I have a poor relationship with my five-year-old granddaughter. I’m 64 and always had a good relationship with my daughter, the child’s mother.
Factors that may’ve contributed to the poor relationship:
Although my husband and I live two hours away from them, we tried seeing our granddaughter every two weeks when she was first born. The other grandparents have always lived close by.
At age one, she and her parents lived with the other grandparents for six months. We didn’t get to see her on her own. Also, until this year, my husband and I have gone to Florida for six months, returning home at Christmas.
Once in their own home, we went to their place to babysit her for a day. Two years ago, they had another child and once again we spent time there.
This last year with the pandemic, we babysat both children when my daughter returned to work in May. The baby was good, but I couldn’t get the then-four-year-old to do anything.
After three weeks, I couldn’t do full time anymore and went to three days. My daughter arranged in-home child care for both children. It didn’t work out for the baby, so back I went for two days a week.
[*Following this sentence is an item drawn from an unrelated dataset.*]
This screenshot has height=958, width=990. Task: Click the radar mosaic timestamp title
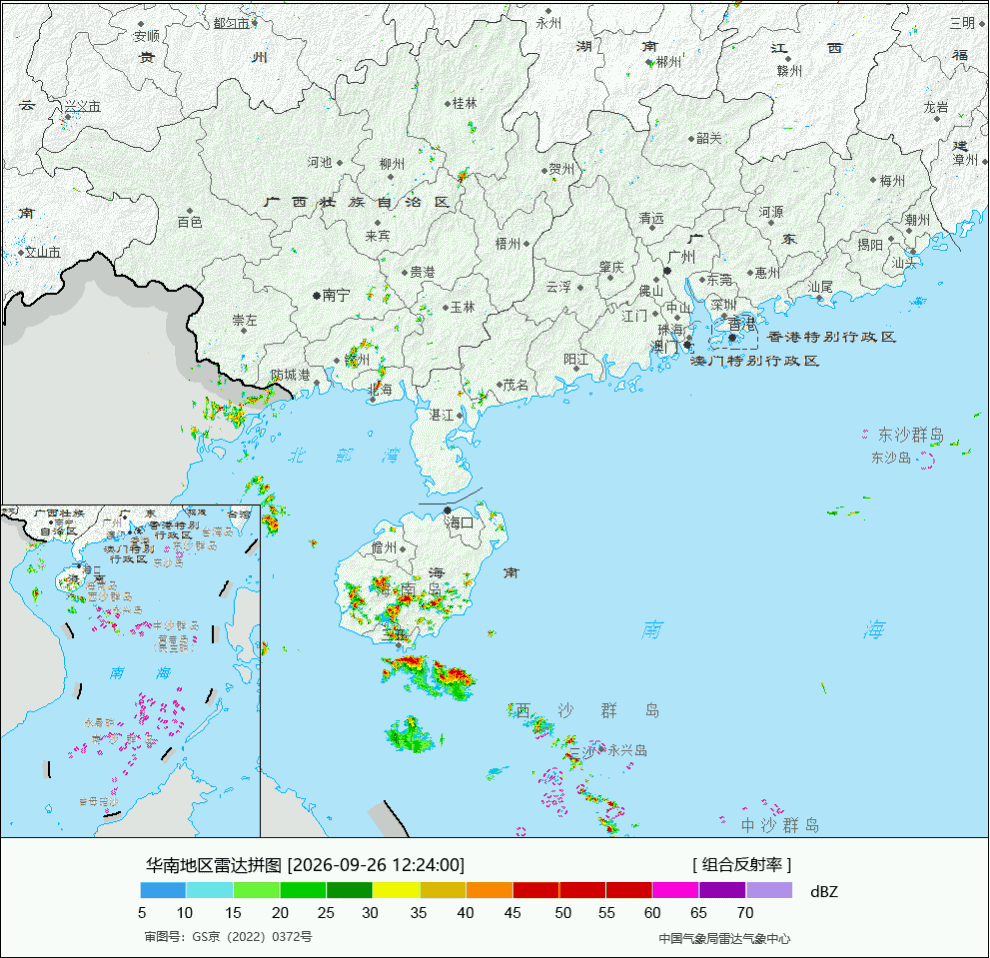(305, 865)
This lasted until the end of August when the day care centre for the baby re-opened. Also, the in-laws moved into my daughter’s home for several weeks while their house was being built in the same subdivision.
This child started JK last fall and I’ve provided childcare for Parent Association days and while she had virtual learning.
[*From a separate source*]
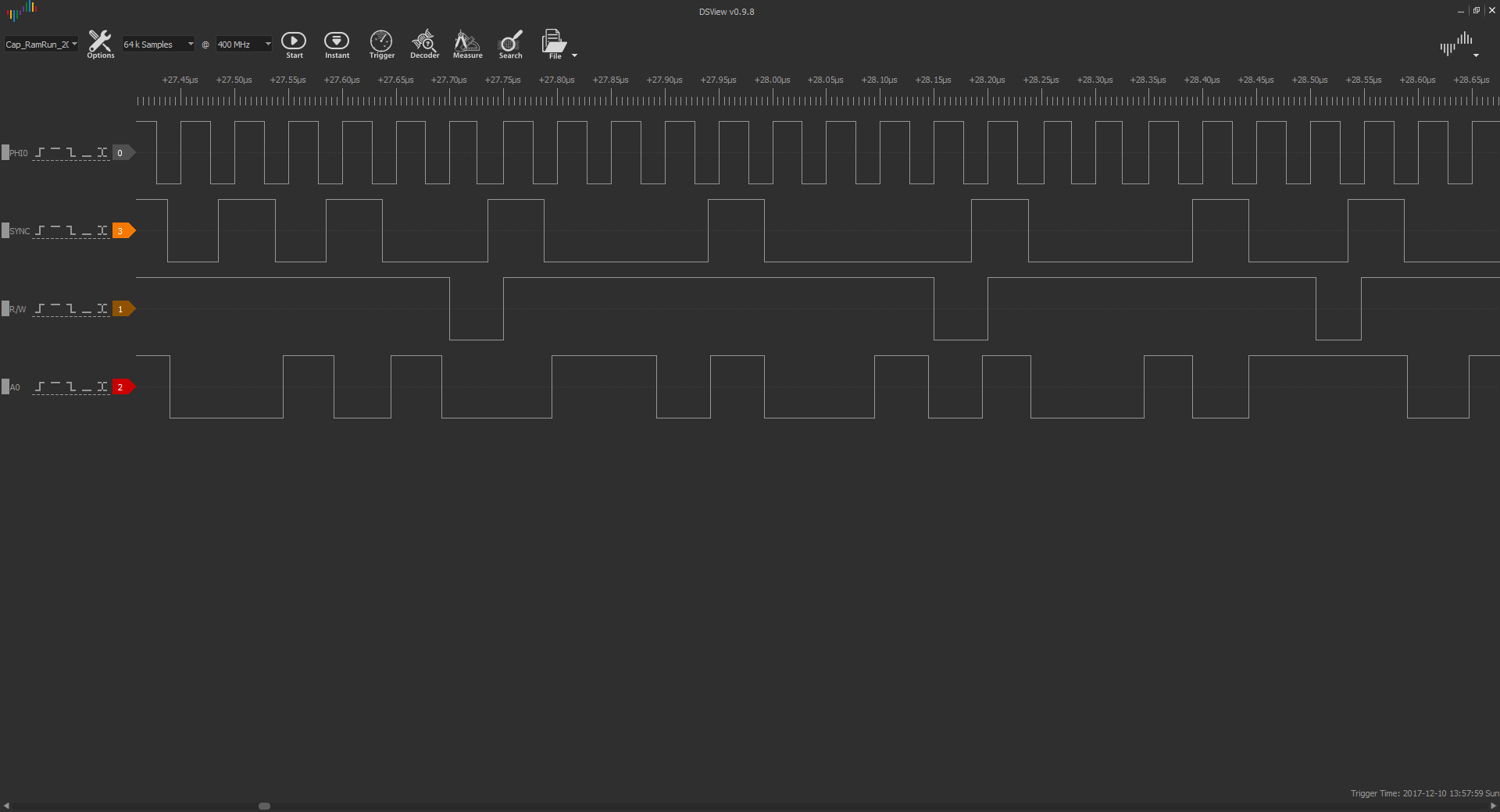Click the horizontal scrollbar thumb
Viewport: 1500px width, 812px height.
tap(264, 806)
I don’t think she likes me. The other grandparents spoil her. She says what she wants and they buy it, immediately.
We have both children enrolled in an RESP and contribute monthly. Naturally, she wouldn’t understand this.
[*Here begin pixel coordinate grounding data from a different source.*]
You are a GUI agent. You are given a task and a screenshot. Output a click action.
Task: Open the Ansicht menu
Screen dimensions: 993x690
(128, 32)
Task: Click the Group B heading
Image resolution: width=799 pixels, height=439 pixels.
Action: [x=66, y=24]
She has a very close relationship with the other grandmother.
When I’m there, the child will say things which I don’t hear, but my daughter will tell her not to be rude. I’m fed up. I’m on the docket for babysitting during some of the April school break and summer vacation.
Some insight, please.
She’s a difficult child with you but the other adults including your daughter and her in-laws aren’t helping. They should be, because this little girl will turn her “gimme” desires on them in many ways if she’s left with this much power.
Her mother needs to help her learn what love, kindness and family are all about - meaning she gives as well as takes.
Of course, you as the “rejected” adult have to be bigger and smarter than the others, with a steadfast purpose of showing this child that you care about her as well as for her.
If she has skills (besides the early manipulative kind she’s learning), compliment her. Join her in using them. If you do buy a gift, relate it to something that reflects her skill at, say, singing, dancing, colouring, etc.
Tell her a special story of “her and you” - describing when you first saw her when she was born, what she looked like and what you felt... repeat it. She’ll gradually learn that you’re a part of her life, not just someone called in to take on the babysitting job.
It’ll take time to build a better relationship. Your six-months’ absence every year calls for regular FaceTime contact, including sing-a-longs and other fun exchanges and games.
My 10-year marriage is great except for my husband’s attachment to his cell phone.
Immediately after dinner, he’s on his cell phone until bedtime.
I say that he’s addicted but he denies it. He doesn’t have other addictive behaviours.
When he’s on the phone he’s secretive but he’s not cheating. He’s a loving man. How do I get him to realize he’s phone-addicted? How do I get him to stop or reduce use?
His hyper-use is very annoying, but so is being ordered to change a habit he enjoys, especially if he is addicted (harder to stop).
Tell him you both need time to stay connected and loving. Suggest deciding together on a phone-free zone before bedtime.
Also, tell him that his behaviour is considered by some medical/mental health professionals as addiction while others call it lack of impulse control i.e., a weakness. Suggest he look into it on his own. Then back off.
Tip of the day:
Children given too much power in early relationships lose more than they gain. Adults must demonstrate the give and take of love.